# Instantcake SATA Problems



## crabell (Nov 27, 2006)

*The Background...*

I declared the internal Hard Drive on my S3 "dead" after it fell into a constant reboot sequence. I tried Kickstart 57, 58 & 52 with no results.

I tried using WinMFS but I just could not get it to work, it looks like the drive was beyond recovery.

So I decided to "retire" the internal drive that came with the S3 and move the External 750GB drive internally after using "Instantcake" on it.

*The Problem...*

My PC has 4 SATA ports and 1 IDE port. I have the "new" drive connected via SATA as well as my BD-ROM Drive. Instantcake boots just fine, but I just can't figure out how to mount the "cdrom".

I tried connecting my "old" CD-ROM to the IDE port and keeping my "new" drive on the SATA port, but I still can't figure out how to mount the cdrom.

I can see both drives on the BIOS, but I just can't identify them inside Instantcake. Is there a command that would help me identify the drives?
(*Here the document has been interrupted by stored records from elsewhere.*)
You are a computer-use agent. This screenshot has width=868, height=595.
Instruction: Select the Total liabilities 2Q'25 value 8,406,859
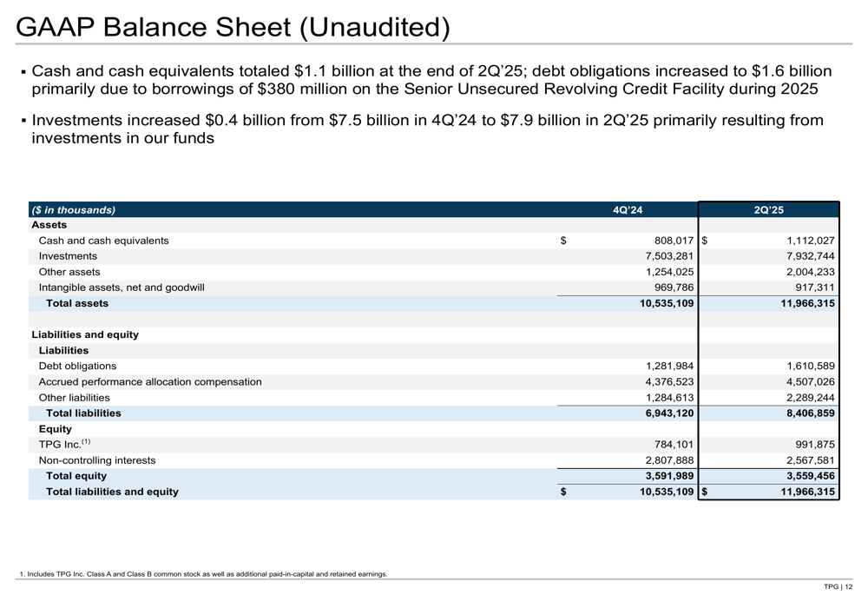click(x=811, y=413)
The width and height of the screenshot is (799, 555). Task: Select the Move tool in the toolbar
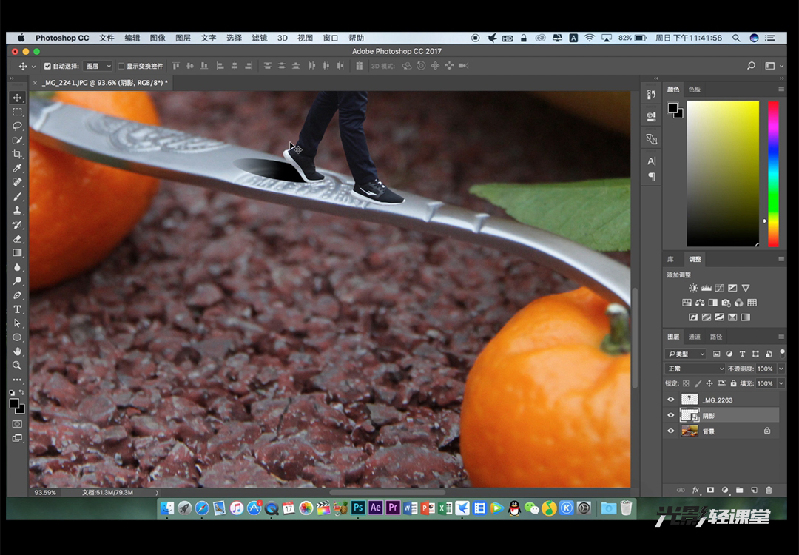[x=17, y=98]
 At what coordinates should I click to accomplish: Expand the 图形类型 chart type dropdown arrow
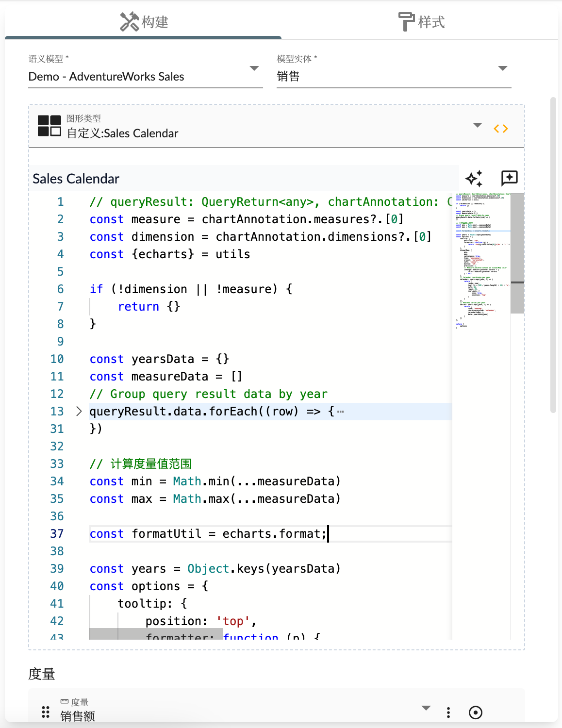click(x=477, y=125)
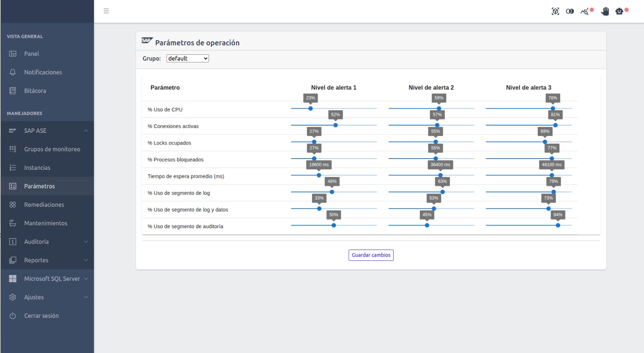Screen dimensions: 644x353
Task: Click the raised hand icon
Action: pyautogui.click(x=605, y=11)

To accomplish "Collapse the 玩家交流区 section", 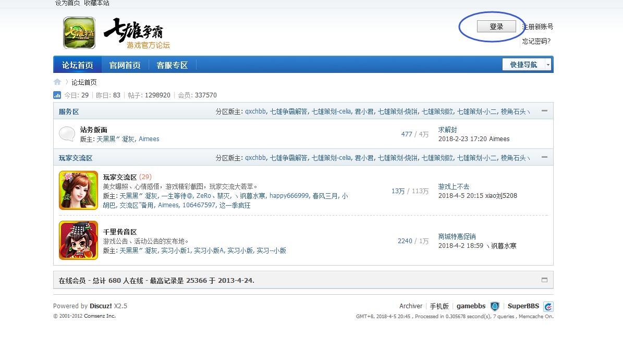I will pos(544,157).
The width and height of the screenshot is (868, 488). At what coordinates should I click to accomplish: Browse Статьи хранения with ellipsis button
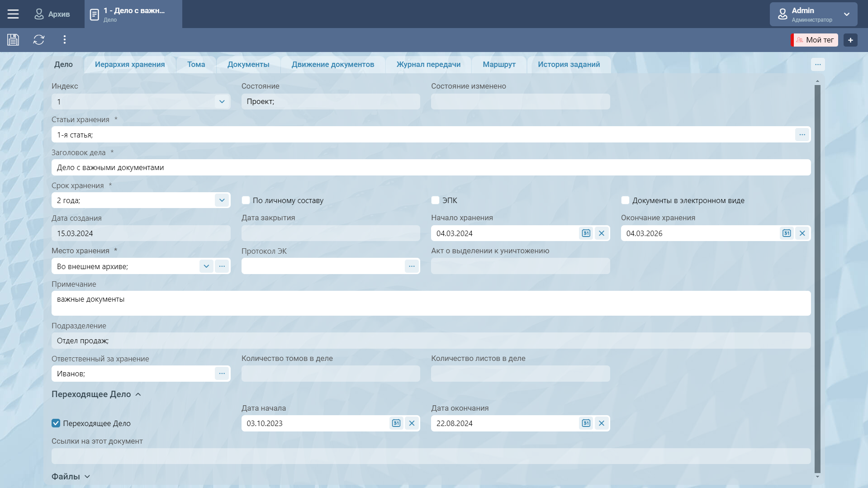[x=802, y=135]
I tried the DVRUpgrade Forum and Support with no results, my "ticket" keep closing itself without getting any help back, it looks like they provide no support for their software whatsoever.

Living without my "main" TiVo is just not good... "Regular" TV should be ilegal!

Any thoughts would be greatly appreciated!


----------



## tivoupgrade (Sep 27, 2000)

crabell said:


> *The Background...*
> 
> I declared the internal Hard Drive on my S3 "dead" after it fell into a constant reboot sequence. I tried Kickstart 57, 58 & 52 with no results.
> 
> ...


We are very up front about the fact that products like InstantCake are offered without warranty or support, but with that said, we answer most questions posted on our forums; and we do offer full trade-in credit on the software if you are unable to get it working in your environment.

What we don't do is offer private assistance with these tools, and when you opened the ticket, you should have gotten more information and links to the right place to ask your question (we also state this on the helpdesk page, but perhaps you missed it?); it may have gone into your spam folder, so you may want to check that, as well.

In any case, you did post the same thing at about 4:30am this morning and I did respond to you just now, here.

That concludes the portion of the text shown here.